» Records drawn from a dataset
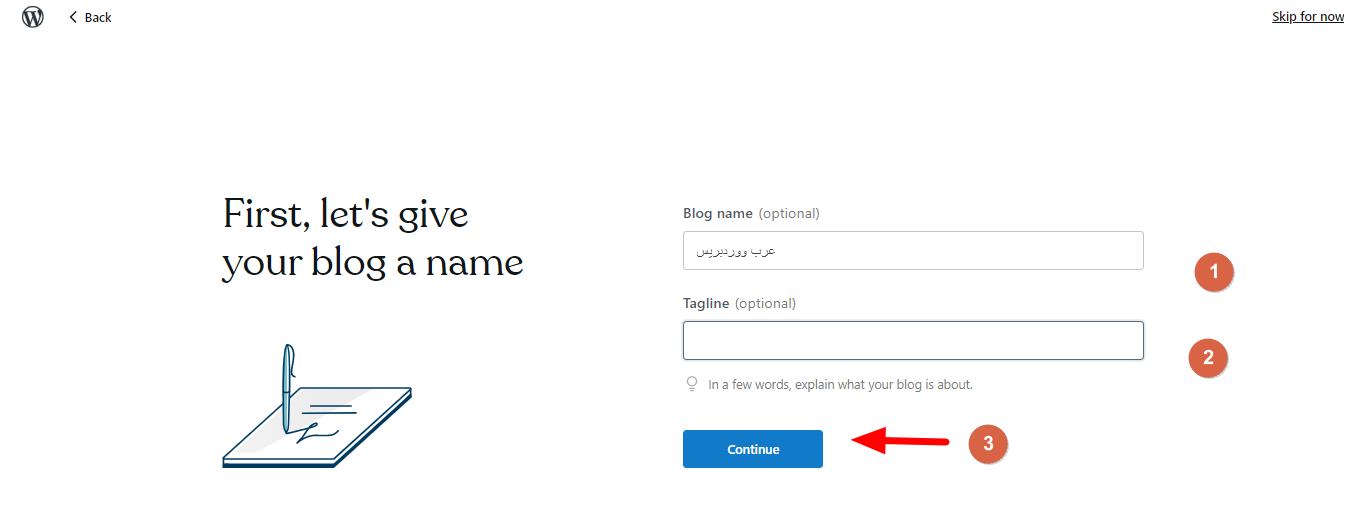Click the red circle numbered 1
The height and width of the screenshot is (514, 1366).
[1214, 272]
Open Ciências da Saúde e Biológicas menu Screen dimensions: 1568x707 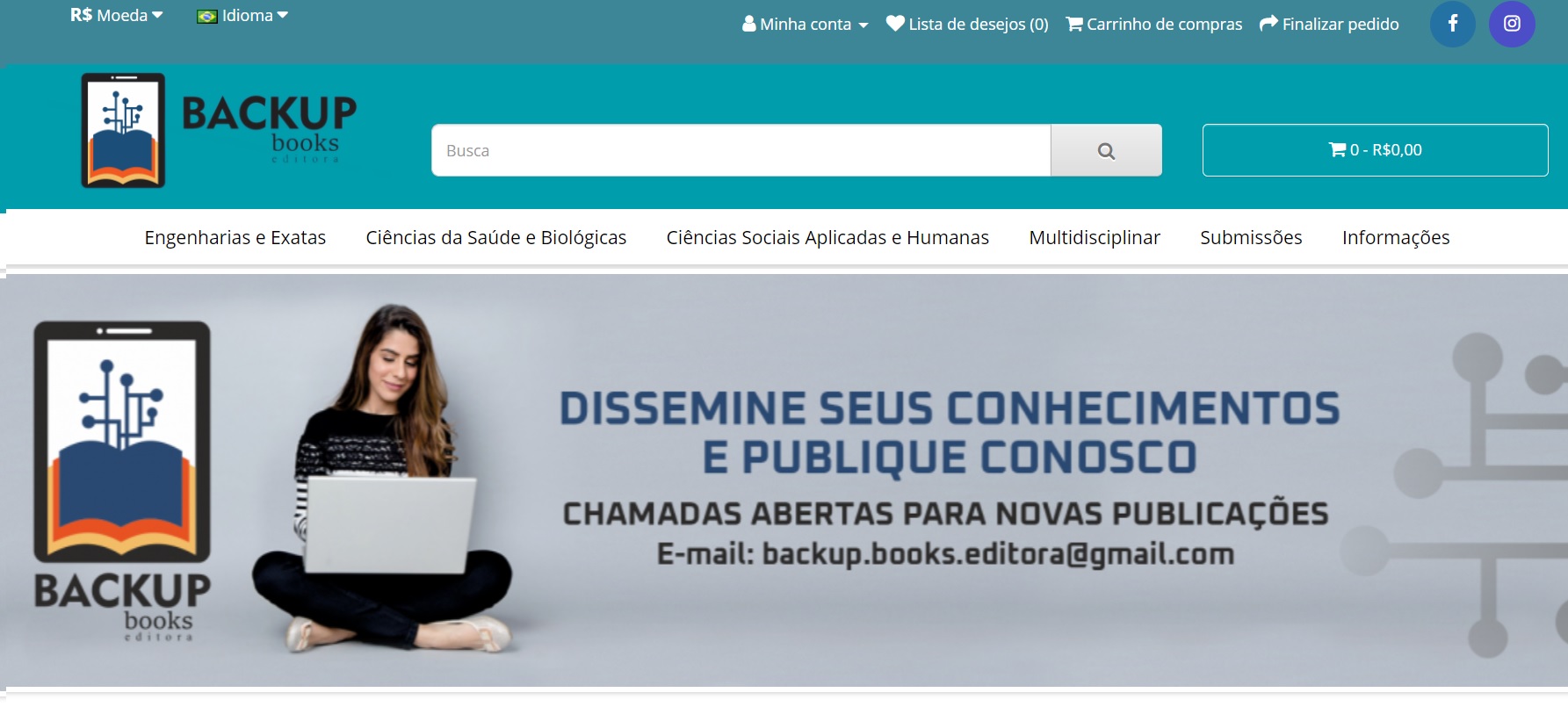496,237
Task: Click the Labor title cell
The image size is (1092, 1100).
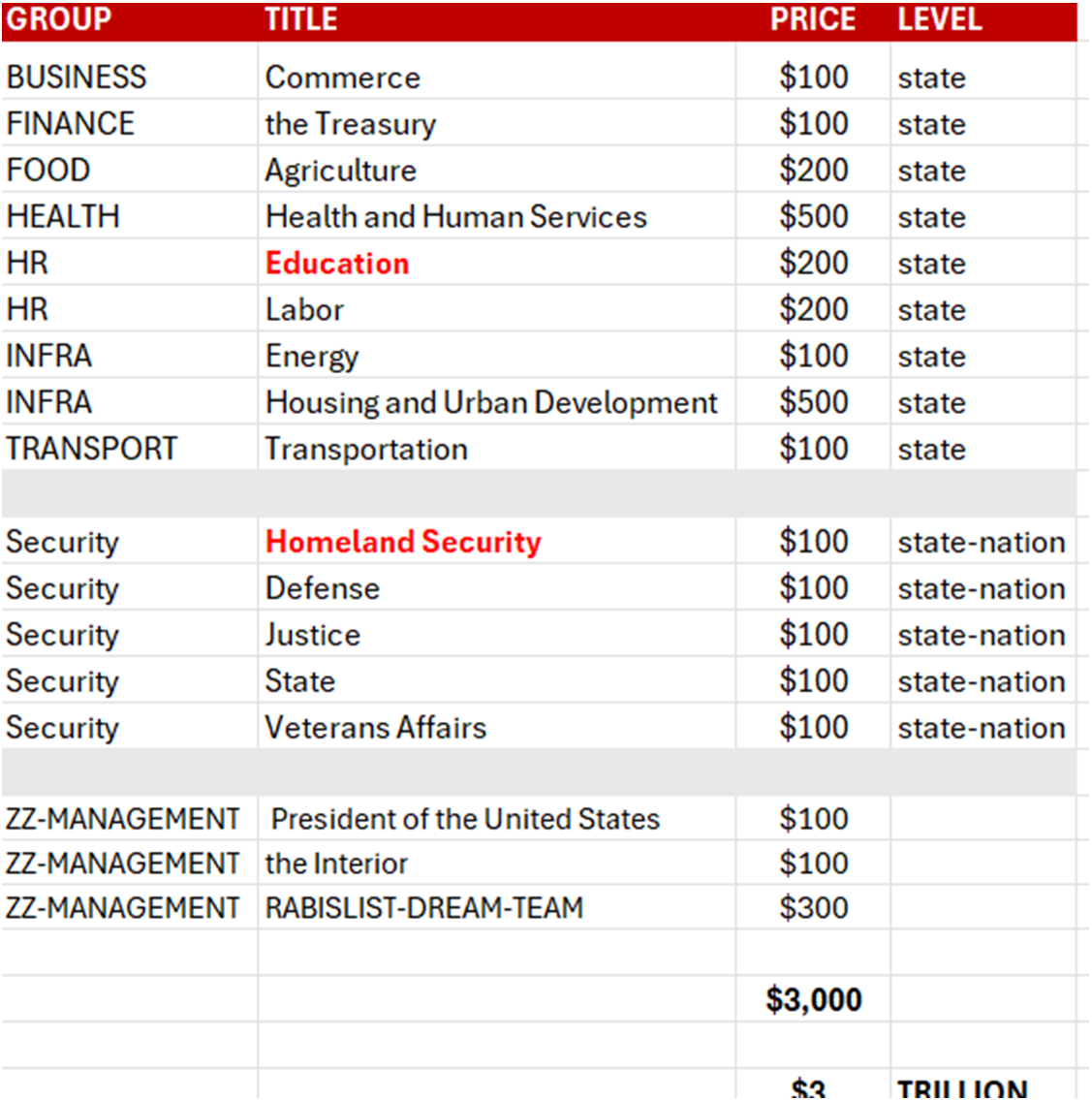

» YOUR TASK
Your answer must be the lines from the one containing "Task: Click the Labor title cell" through the last line of the records, copied exactly, with no pictures.

» SOLUTION FOR THIS PROBLEM
Task: Click the Labor title cell
The image size is (1092, 1100).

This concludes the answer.